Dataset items
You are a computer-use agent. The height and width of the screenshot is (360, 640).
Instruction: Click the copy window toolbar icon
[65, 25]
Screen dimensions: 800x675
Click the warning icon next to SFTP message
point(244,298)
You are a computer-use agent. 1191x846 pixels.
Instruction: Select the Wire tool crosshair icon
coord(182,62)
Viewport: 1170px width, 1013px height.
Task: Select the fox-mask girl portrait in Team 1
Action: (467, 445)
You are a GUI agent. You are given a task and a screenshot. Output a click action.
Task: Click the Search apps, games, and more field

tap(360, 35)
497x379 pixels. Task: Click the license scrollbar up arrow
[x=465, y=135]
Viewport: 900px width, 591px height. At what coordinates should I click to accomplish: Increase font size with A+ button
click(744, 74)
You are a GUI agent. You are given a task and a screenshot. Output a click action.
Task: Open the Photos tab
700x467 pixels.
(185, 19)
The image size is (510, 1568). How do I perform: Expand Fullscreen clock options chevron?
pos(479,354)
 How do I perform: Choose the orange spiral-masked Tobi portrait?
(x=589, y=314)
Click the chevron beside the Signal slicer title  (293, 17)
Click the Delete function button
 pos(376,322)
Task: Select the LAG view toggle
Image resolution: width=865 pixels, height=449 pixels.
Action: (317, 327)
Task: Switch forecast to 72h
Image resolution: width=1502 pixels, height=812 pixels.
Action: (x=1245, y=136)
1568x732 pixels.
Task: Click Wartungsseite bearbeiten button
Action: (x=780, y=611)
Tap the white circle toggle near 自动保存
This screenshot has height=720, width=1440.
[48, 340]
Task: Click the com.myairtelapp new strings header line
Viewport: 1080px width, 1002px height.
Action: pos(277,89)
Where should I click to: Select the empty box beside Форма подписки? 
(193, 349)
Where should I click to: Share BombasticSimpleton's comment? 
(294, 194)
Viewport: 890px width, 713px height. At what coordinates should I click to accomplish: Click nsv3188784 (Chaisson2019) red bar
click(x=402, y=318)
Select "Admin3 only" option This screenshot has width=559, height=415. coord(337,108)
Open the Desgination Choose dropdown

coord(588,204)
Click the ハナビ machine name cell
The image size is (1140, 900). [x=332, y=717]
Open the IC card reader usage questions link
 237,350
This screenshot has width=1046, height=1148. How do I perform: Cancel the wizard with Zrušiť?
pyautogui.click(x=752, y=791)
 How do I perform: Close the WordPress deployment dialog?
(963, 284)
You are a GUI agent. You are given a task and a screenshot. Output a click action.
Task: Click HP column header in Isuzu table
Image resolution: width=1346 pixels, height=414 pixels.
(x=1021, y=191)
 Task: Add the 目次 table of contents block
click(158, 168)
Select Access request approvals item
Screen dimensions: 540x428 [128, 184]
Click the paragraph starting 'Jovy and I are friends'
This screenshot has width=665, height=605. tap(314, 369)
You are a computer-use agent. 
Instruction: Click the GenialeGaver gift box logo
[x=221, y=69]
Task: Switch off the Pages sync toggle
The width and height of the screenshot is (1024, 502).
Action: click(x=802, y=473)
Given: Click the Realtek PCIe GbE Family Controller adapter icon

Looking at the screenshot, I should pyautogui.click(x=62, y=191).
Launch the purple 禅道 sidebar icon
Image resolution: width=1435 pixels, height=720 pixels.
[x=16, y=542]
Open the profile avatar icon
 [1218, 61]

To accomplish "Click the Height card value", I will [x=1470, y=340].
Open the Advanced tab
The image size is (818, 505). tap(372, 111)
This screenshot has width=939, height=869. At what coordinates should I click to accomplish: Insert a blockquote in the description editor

## Aim of the task
Go through the data and copy every line that includes "Switch".

## Task result
Task: Switch forecast to 72h
Task: Switch off the Pages sync toggle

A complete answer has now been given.